AUSTIN (KXAN) — Mild Cognitive Impairment can lead to pre-Alzheimer’s, but 82% of Americans surveyed said they’ve never heard of it. The finding is from the 2022 Alzheimer’s Association’s annual report.
“There are one in seven people ages 60 and older who have MCI, and it’s important to know about it, because in some cases, MCI can progress to dementia,” said Morgan Daven with the Alzheimer’s Association.
Daven said studies suggest 10 to 15% of people with MCI develop dementia every year but said the condition is misunderstood by many Americans.
“MCI involves changes in memory and thinking that go beyond normal aging,” said Daven. “Examples of what MCI might look like include forgetting conversations or having a hard time finding your way around a place you know well.”
Research suggested MCI can be caused by depression or sleep deprivation in some cases, which experts said can be reversed if diagnosed early.
“It starts with talking to your doctor,” said Daven. “Your doctor can use a proven test for cognitive assessment for MCI and based on that see if you need to see a specialist.”
Th Alzheimer’s Association Capital of Texas Chapter provided the following findings from the 2022 Alzheimer’s Disease Facts and Figures report:
- One of the biggest takeaways from this year’s report is the Alzheimer’s burden in this country and state continues to grow.
- More Americans are living with the disease – An estimated 6.5 million Americans ages 65 and older have Alzheimer’s dementia in 2021, including 400,000 in Texas.
- Alzheimer’s is a leading cause of death – Deaths due to Alzheimer’s have increased an alarming 145% since 2000. In Texas, there were 10,101 deaths (2019), a 217.2% increase since the year 2000.
- Many family and friends are serving as Alzheimer’s caregivers – In Texas, 1,085,000 caregivers provided a total of 1,769,000,000 hours of unpaid care, valued at a total of $25,874,000,000.
- The costs are unsustainable – In 2022, the total national cost of caring for individuals with Alzheimer’s and other dementia is projected to reach $321 billion.

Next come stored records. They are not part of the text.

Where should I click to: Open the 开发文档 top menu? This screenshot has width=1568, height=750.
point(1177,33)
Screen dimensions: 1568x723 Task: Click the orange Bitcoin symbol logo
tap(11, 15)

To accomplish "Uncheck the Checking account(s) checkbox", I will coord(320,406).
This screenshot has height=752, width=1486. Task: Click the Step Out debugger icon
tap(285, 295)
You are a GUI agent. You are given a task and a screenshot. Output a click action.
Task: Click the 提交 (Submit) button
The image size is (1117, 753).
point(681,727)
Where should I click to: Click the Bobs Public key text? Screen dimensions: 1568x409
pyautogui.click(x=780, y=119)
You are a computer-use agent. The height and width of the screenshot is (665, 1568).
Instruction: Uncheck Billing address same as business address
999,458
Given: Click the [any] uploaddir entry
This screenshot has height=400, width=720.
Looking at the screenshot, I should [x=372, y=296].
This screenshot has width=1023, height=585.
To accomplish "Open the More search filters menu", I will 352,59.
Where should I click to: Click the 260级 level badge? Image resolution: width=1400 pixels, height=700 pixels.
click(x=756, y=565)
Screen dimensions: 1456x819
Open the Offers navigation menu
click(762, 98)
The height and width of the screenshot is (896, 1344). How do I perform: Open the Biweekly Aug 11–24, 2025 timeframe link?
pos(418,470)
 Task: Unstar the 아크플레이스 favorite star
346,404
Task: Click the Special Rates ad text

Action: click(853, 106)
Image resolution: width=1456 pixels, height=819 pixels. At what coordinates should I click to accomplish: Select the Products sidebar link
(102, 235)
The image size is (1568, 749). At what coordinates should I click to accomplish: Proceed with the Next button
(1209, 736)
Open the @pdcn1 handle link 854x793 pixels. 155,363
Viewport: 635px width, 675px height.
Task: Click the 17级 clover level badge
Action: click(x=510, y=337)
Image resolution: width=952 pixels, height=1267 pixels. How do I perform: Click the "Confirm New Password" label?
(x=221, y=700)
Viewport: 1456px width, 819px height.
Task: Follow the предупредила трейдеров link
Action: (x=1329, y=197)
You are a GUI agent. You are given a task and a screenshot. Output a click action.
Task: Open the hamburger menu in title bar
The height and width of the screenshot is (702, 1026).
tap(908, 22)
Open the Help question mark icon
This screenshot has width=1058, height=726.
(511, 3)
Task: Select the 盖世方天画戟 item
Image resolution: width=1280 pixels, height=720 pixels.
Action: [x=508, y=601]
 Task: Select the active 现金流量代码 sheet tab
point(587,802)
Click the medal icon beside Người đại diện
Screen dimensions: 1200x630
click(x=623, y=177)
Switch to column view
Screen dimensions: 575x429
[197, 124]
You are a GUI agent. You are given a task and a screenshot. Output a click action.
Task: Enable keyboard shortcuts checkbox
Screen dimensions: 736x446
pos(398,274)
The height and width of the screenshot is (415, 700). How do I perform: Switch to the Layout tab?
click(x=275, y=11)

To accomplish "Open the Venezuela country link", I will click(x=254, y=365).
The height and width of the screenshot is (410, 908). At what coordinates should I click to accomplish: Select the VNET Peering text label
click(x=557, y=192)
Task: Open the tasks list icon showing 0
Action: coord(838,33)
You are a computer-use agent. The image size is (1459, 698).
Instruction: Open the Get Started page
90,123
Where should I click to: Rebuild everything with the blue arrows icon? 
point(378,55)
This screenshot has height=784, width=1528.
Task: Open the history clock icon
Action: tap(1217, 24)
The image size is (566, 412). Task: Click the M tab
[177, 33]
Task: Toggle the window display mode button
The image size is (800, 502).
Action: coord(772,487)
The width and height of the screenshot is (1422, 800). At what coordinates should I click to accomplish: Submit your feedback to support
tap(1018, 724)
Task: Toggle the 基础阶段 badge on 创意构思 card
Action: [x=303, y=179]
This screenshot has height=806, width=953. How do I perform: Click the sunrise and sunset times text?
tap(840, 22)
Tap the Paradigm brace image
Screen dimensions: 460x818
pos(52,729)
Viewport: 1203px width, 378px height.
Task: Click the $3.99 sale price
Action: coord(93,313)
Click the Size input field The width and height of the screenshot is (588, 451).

Here in Texas, Medicaid costs of caring for people with Alzheimer’s are estimated at $3.202 billion. By 2025, these costs are projected to increase by 23.3%.
- Significant shortage in dementia care workforce will affect care – For the first time, the report looks at dementia care workforce and meeting the demands of the growing number of people being diagnosed. In Texas, there are 333 geriatricians. By 2050, that number needs to increase by 276.9% to meet the care demands of those age 65 and older. There are 293,400 home health and personal care aides in Texas, but we need to increase that number by 32.3% by 2028 to meet projected care demands.